Interface element rows:
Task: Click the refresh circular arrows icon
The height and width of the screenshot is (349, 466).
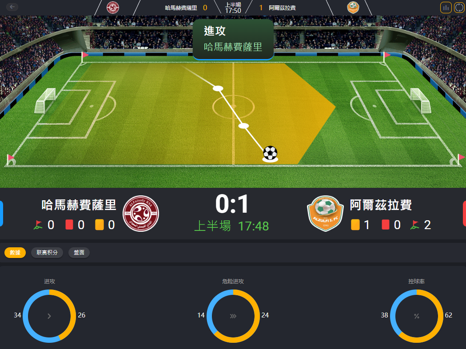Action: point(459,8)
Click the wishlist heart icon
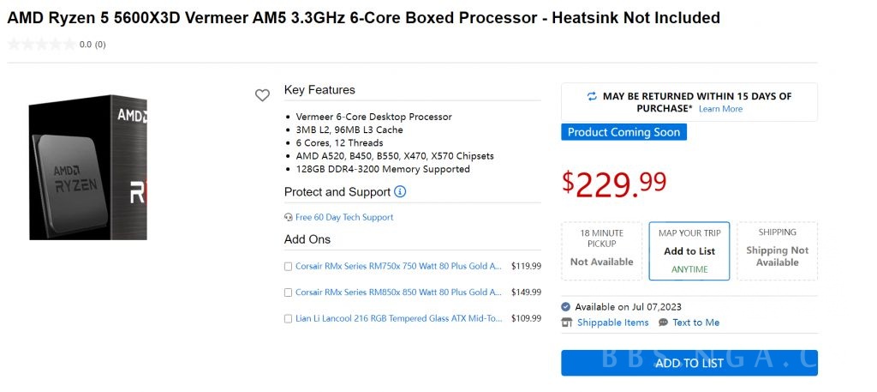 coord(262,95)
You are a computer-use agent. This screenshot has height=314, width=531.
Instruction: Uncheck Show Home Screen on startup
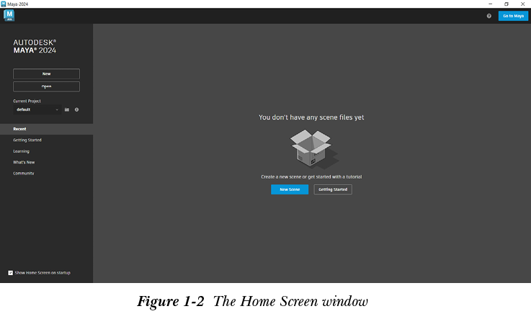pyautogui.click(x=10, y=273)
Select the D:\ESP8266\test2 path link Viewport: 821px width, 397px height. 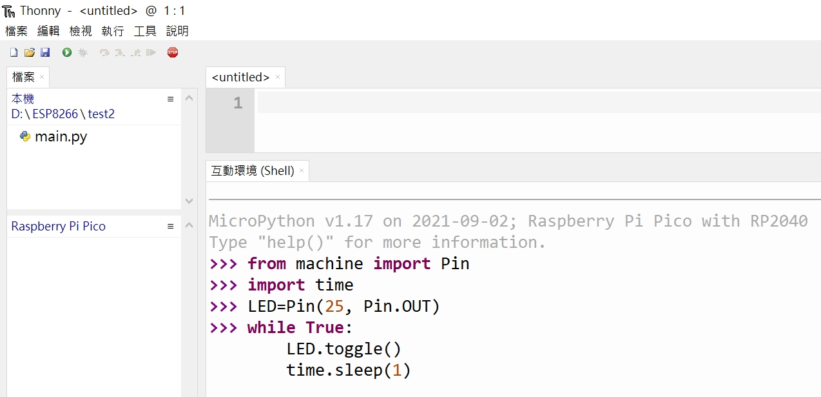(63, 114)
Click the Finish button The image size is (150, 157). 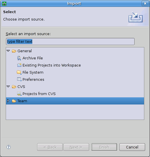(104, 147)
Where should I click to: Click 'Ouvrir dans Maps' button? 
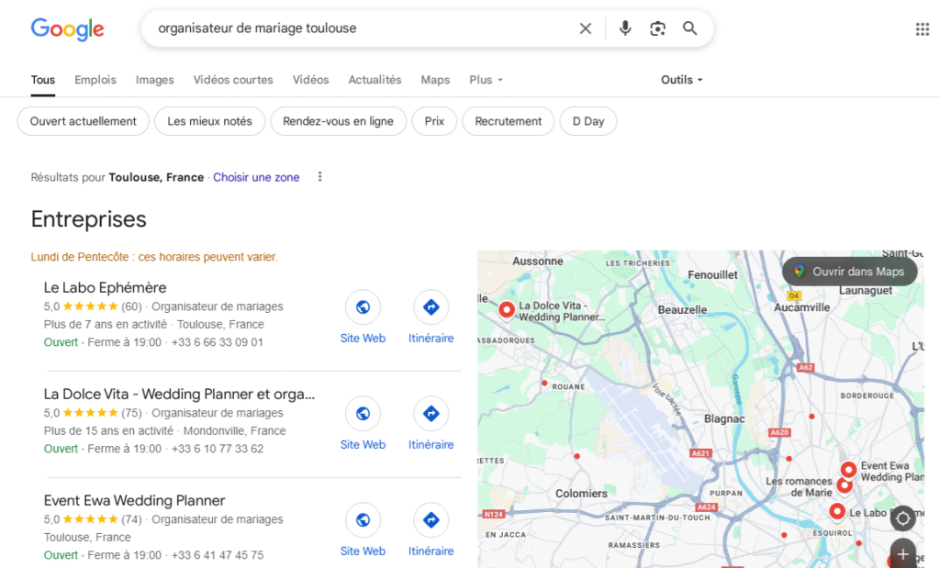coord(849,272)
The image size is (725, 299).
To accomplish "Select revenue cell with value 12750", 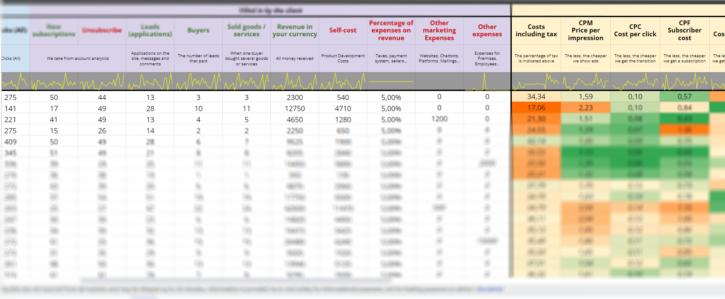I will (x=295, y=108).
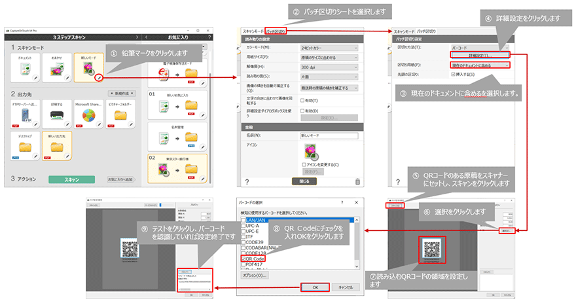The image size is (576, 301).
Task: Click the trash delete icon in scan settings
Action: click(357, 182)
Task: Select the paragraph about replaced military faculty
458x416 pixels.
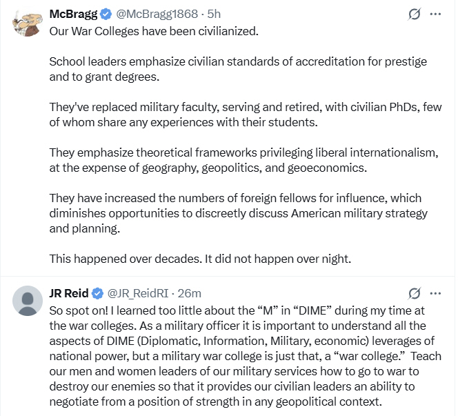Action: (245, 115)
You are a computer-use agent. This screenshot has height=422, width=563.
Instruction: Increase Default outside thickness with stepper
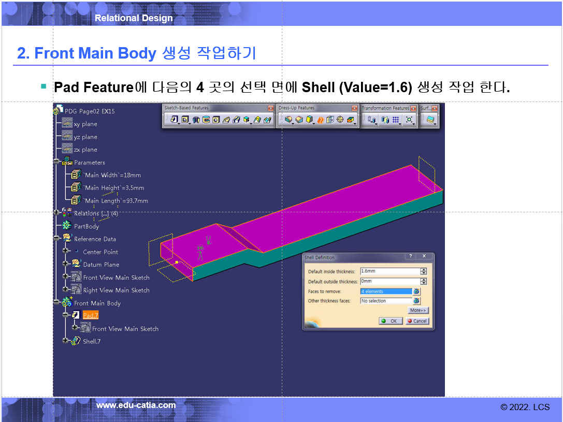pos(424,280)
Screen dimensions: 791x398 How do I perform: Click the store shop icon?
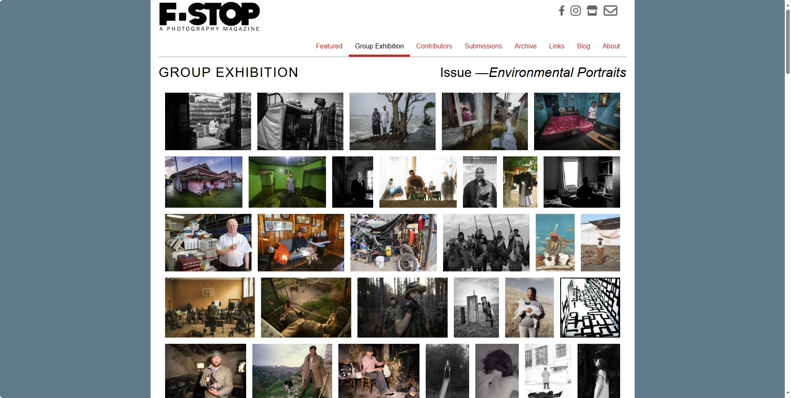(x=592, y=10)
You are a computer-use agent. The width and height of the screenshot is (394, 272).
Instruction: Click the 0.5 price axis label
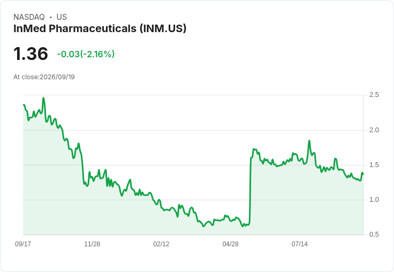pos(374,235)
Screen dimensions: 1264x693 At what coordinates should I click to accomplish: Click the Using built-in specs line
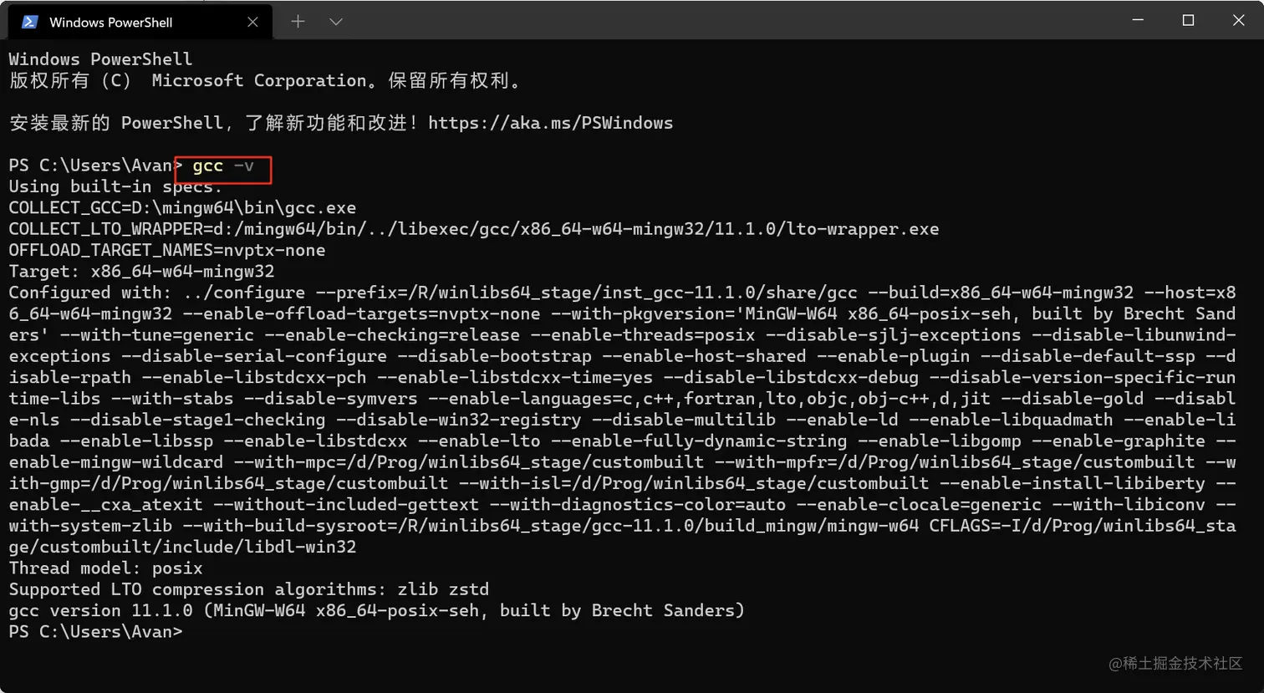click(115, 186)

WORK TO DO:
Identify each line in the rows above that contains the string "Task" and copy those lines.

ANSWER FOR THIS EXERCISE:
Task: Click the refresh circular arrows icon
Task: Click the trash delete icon in scan settings
Task: Select the paragraph about replaced military faculty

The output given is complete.